Passage provided
--

Here’s a quote T.C. Boyle used in his review (NYT book review last Sunday) of John Updike’s final collection of stories. It’s from a story titled “The Full Glass”. A man approaching 80 reflects on an affair he had, as a young man, with a vibrant, brassy woman. When she dies, he thinks her death “removed a confusing presence from the world, an index to its unfulfilled potential.” To me that’s great writing. Lightning. The flash that makes you see far beyond the sentence and story.
Okay enough with the lightning. Well, maybe just one more thing. I remember watching a late-night show once where a guy who’d been struck by lighting three times was explaining how it felt. Nothing poetic about it. The talk-show host asked him if he didn’t think someone was trying to tell him something. That got a laugh but the guy, who was a golfer, shrugged the host off.
“My mother-in-law hates golf,” he said. “She thinks golfers just naturally attract the wrath of god.”

--

Given exercise 1
Summarize the post about the Updike quote in two sentences.
Given exercise 2
Reproduce the part of the post that opens with the words containing "Here’s a quote" and closes with "the host off.".
Given exercise 3
According to the post, why does the writer compare the quoted Updike line to lightning? Answer in one or two sentences.

--

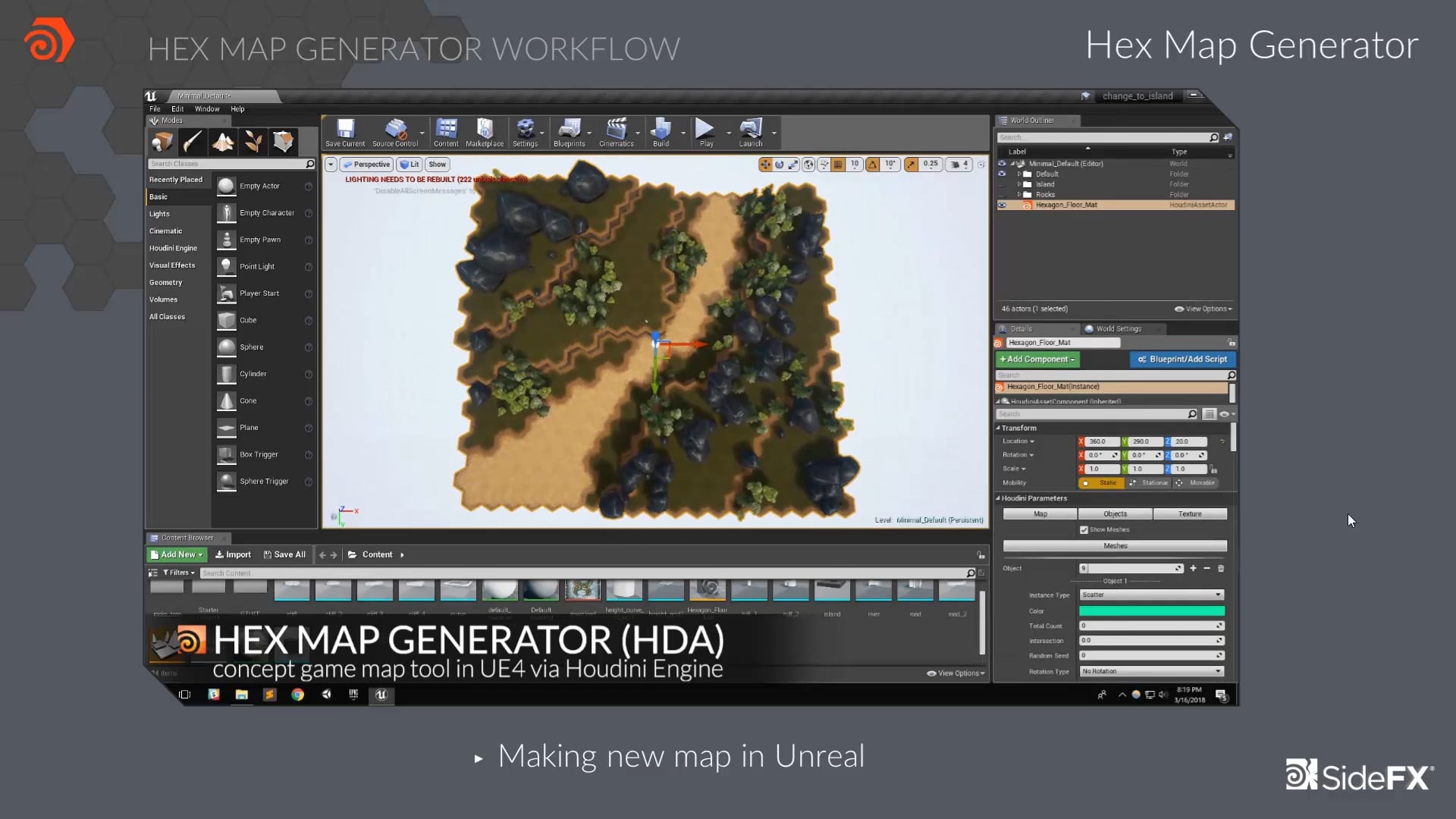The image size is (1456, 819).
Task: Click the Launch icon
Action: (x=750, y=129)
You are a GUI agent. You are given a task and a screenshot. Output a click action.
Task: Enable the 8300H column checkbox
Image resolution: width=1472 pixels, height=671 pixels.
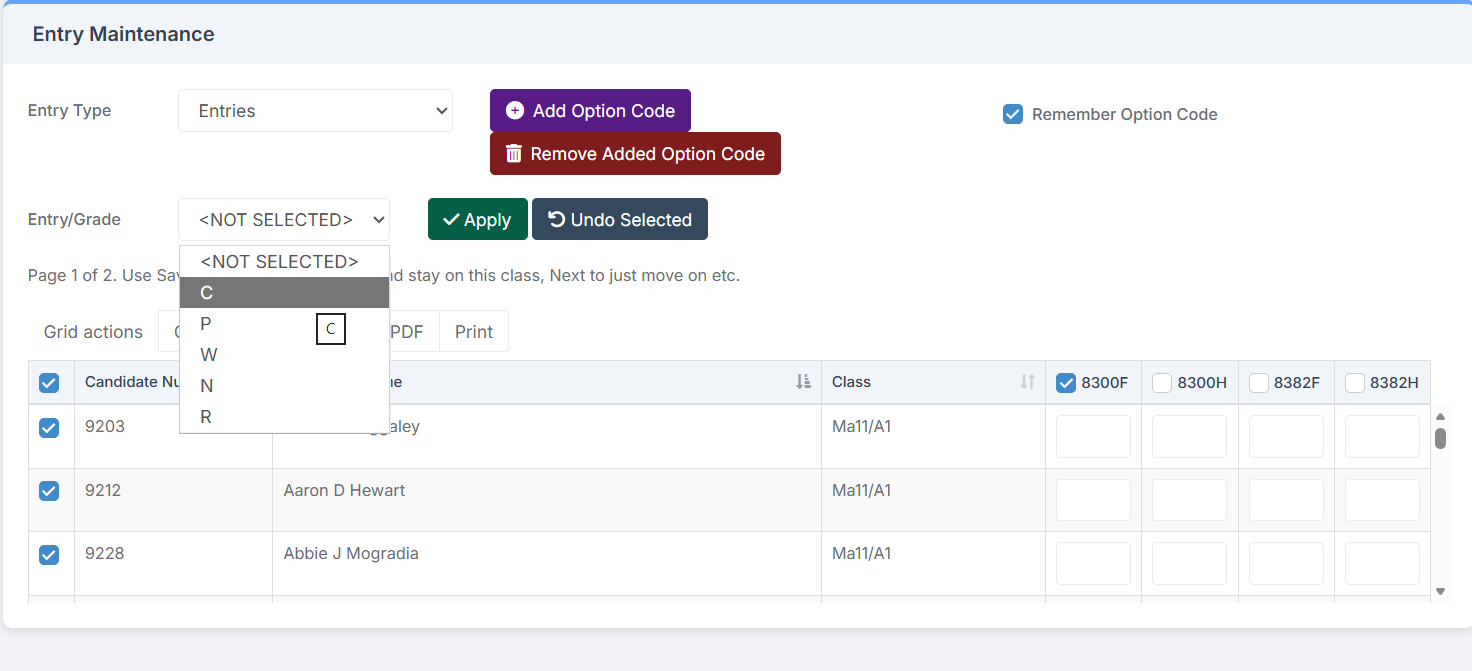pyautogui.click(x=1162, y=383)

--

Solution 1
The post shares a line from John Updike's story "The Full Glass," which T.C. Boyle quoted in reviewing Updike's final collection: an aging man thinks the death of a woman he had an affair with "removed a confusing presence from the world," and the writer calls this great writing that strikes like lightning. It then recalls a late-night show where a golfer struck by lightning three times shrugged off the host's joke, saying his mother-in-law thinks golfers naturally attract the wrath of god.

Solution 2
Here’s a quote T.C. Boyle used in his review (NYT book review last Sunday) of John Updike’s final collection of stories. It’s from a story titled “The Full Glass”. A man approaching 80 reflects on an affair he had, as a young man, with a vibrant, brassy woman. When she dies, he thinks her death “removed a confusing presence from the world, an index to its unfulfilled potential.” To me that’s great writing. Lightning. The flash that makes you see far beyond the sentence and story.
Okay enough with the lightning. Well, maybe just one more thing. I remember watching a late-night show once where a guy who’d been struck by lighting three times was explaining how it felt. Nothing poetic about it. The talk-show host asked him if he didn’t think someone was trying to tell him something. That got a laugh but the guy, who was a golfer, shrugged the host off.

Solution 3
The writer compares it to lightning because the line acts like a flash that makes the reader see far beyond the sentence and the story.